_Written problem_
Return every line of the listing below unchanged, from the first line through the last.
• • • • •
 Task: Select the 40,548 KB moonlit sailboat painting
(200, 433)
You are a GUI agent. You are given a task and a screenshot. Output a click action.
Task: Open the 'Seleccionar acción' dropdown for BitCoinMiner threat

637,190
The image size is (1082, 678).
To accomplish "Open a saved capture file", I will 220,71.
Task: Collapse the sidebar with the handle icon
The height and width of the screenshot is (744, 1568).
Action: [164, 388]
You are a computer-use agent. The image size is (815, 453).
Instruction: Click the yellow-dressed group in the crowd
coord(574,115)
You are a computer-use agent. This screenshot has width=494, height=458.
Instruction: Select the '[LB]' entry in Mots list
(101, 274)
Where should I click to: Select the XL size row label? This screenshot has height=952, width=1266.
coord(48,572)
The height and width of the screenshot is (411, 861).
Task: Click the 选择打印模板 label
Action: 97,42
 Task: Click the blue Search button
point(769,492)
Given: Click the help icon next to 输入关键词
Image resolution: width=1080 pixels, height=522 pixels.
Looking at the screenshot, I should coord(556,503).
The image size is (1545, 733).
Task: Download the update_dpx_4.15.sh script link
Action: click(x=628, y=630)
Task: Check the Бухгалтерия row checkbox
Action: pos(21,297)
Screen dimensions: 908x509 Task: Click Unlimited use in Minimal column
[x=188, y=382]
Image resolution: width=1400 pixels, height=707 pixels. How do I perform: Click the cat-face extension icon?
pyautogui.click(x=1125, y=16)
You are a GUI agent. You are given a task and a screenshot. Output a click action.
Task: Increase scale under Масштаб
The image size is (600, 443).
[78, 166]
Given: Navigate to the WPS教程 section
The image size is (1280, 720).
• • • • •
_Response below_
 Task: Select the 40,548 KB moonlit sailboat painting
(200, 433)
You are a GUI agent. You are given a task and a screenshot. Output a click action.
Task: Open the 'Seleccionar acción' dropdown for BitCoinMiner threat

637,190
The image size is (1082, 678).
To accomplish "Open a saved capture file", I will 220,71.
Task: Collapse the sidebar with the handle icon
The height and width of the screenshot is (744, 1568).
Action: [164, 388]
You are a computer-use agent. The image size is (815, 453).
Instruction: Click the yellow-dressed group in the crowd
coord(574,115)
You are a computer-use agent. This screenshot has width=494, height=458.
Instruction: Select the '[LB]' entry in Mots list
(101, 274)
Where should I click to: Select the XL size row label? This screenshot has height=952, width=1266.
coord(48,572)
The height and width of the screenshot is (411, 861).
Task: Click the 选择打印模板 label
Action: 97,42
 Task: Click the blue Search button
point(769,492)
Given: Click the help icon next to 输入关键词
Image resolution: width=1080 pixels, height=522 pixels.
Looking at the screenshot, I should coord(556,503).
The image size is (1545, 733).
Task: Download the update_dpx_4.15.sh script link
Action: click(x=628, y=630)
Task: Check the Бухгалтерия row checkbox
Action: pos(21,297)
Screen dimensions: 908x509 Task: Click Unlimited use in Minimal column
[x=188, y=382]
Image resolution: width=1400 pixels, height=707 pixels. How do I perform: Click the cat-face extension icon?
pyautogui.click(x=1125, y=16)
You are a GUI agent. You are given a task and a screenshot. Output a click action.
Task: Increase scale under Масштаб
The image size is (600, 443).
[78, 166]
Given: Navigate to the WPS教程 section
The image size is (1280, 720).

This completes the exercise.